Skills: ability to work with real functions of one real variable either analytically, graphically, or numerically; capacity to solve problems involving the concepts of derivative and integral; abstract thinking; deduction and communication skills by the correct use of mathematical notation and language.

#### TEACHING MATERIAL

Lecture notes are provided for the nine topics introduced in the course.

Chapter 1. Sets of numbers.

Chapter 2. Sequences and series of real numbers.

Chapter 3. Real functions: limits and continuity.

Chapter 4. Real functions: derivative.

Chapter 5. The Newton-Raphson method.

Chapter 6. Taylor polynomial.

Chapter 7. Local and global behavior of a real function.

Chapter 8. Integration: fundamental theorems and techniques.

Chapter 9. Improper integrals.

A list of problems, with the corresponding solutions, is provided for each chapter. Several self-evaluation tests are available.
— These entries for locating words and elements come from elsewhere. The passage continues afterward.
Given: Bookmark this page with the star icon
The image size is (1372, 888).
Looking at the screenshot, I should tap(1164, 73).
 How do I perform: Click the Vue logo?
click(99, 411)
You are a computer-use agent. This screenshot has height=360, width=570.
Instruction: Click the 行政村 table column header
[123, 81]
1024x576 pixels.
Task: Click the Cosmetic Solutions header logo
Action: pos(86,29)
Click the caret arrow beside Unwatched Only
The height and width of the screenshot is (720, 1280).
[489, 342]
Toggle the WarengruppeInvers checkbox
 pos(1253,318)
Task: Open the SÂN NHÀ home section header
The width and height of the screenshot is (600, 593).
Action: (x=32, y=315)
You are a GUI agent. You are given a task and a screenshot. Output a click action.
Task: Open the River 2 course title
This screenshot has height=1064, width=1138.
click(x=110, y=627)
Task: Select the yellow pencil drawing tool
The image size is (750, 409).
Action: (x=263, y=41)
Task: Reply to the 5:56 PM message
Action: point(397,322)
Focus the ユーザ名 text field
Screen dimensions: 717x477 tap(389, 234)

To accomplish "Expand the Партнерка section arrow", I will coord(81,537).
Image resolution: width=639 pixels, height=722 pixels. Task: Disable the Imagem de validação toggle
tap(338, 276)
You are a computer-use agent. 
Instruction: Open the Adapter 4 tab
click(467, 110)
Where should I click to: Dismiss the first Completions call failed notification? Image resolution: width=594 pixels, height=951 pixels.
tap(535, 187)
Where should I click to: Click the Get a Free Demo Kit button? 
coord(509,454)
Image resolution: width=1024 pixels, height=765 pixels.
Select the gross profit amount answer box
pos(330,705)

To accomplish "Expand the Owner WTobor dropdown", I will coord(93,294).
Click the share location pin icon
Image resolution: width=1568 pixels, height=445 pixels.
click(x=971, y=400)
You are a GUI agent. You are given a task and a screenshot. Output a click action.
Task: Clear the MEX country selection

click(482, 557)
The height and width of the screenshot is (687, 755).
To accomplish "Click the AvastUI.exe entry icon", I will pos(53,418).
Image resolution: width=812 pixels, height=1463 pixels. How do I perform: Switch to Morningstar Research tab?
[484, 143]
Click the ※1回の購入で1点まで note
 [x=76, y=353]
PRACTICAL ASSIGNMENTS AND ASSESSMENT ACTIVITIES

A collection of problems and exercises is provided for each of the nine chapters the course comprises. In addition, a list of solutions to the proposed assignments is facilitated. On the other hand, fifteen evaluation tests (with solutions) covering the essential parts of the course are also available, thus yielding a tool to assess the student’s learning and progress.